In his previous study, Rock had given women daily injections of progesterone which made them cease menstruation for the entire three- to four-month period they were on the treatment. For this new trial, Pincus suggested that Rock adopt a 20-day regime that would stop ovulation and still allow women to menstruate every month. Pincus hoped that with this regimen that the drug would be viewed as not interfering with a woman's normal reproductive functionsr. Rock jumped at the idea. Since this modified regimen mimicked the reproductive cycle, Rock believed the Catholic Church might consider the process "natural" — and therefore an acceptable form of birth control.
A Turning Point
Month after month Rock carefully checked whether the women in the trial were ovulating. Finally the results came in. Not one of the fifty women ovulated during their time on the oral progesterone. The Pill team was ecstatic. The oral contraceptive was not only effective, but the effects of the drug were temporary, thus eliminating any fear that the Pill would have a permanent sterilizing effect.

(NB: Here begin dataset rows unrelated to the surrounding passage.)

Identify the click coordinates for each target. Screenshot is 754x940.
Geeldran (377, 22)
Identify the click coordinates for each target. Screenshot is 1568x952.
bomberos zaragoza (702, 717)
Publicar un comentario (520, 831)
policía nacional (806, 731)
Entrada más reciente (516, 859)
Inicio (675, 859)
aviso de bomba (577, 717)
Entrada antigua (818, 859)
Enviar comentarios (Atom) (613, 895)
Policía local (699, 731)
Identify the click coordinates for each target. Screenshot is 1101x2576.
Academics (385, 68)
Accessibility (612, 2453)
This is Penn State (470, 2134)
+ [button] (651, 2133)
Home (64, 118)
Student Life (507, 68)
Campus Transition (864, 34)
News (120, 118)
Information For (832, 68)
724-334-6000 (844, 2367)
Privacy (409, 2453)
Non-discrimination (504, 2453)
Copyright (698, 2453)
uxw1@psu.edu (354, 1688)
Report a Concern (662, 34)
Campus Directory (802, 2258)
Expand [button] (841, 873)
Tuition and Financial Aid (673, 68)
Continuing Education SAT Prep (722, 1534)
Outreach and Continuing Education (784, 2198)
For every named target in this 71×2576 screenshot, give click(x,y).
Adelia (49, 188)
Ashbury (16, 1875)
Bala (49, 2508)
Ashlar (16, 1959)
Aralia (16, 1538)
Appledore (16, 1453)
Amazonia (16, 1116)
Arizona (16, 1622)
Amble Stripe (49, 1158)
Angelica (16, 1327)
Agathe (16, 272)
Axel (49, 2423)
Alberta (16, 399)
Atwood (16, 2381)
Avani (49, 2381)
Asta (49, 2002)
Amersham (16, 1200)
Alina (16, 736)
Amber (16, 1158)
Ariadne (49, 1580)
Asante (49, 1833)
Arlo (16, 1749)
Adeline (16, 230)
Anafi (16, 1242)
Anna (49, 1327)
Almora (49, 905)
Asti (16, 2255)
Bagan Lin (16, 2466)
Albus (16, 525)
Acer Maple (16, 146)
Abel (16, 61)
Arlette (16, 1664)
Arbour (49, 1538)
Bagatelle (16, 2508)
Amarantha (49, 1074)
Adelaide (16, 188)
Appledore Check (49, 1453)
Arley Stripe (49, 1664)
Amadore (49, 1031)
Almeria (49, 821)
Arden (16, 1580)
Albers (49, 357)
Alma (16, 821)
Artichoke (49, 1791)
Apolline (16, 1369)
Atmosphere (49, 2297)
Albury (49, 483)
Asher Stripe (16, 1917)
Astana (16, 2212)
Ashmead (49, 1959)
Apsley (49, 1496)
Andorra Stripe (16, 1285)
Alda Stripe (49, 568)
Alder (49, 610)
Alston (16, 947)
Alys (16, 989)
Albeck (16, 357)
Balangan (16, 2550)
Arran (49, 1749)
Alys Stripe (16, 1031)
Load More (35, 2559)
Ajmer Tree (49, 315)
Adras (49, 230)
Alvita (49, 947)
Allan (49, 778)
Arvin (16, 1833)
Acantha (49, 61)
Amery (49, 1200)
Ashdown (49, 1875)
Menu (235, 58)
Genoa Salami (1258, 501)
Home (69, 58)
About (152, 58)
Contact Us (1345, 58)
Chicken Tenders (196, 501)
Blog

In early 1956 Rock told the world about his clinical trials at a conference of scientists involved in hormone research. Although he avoided any direct discussion of the drug as a deliberate contraceptive, everyone listening knew he was talking about a pill that could control women's fertility. The Pill would still have to undergo large-scale human trials before it could receive FDA approval, but the Boston trials were a huge turning point. It would only be four more years until women could walk into their doctor's offices and get prescriptions for the Pill.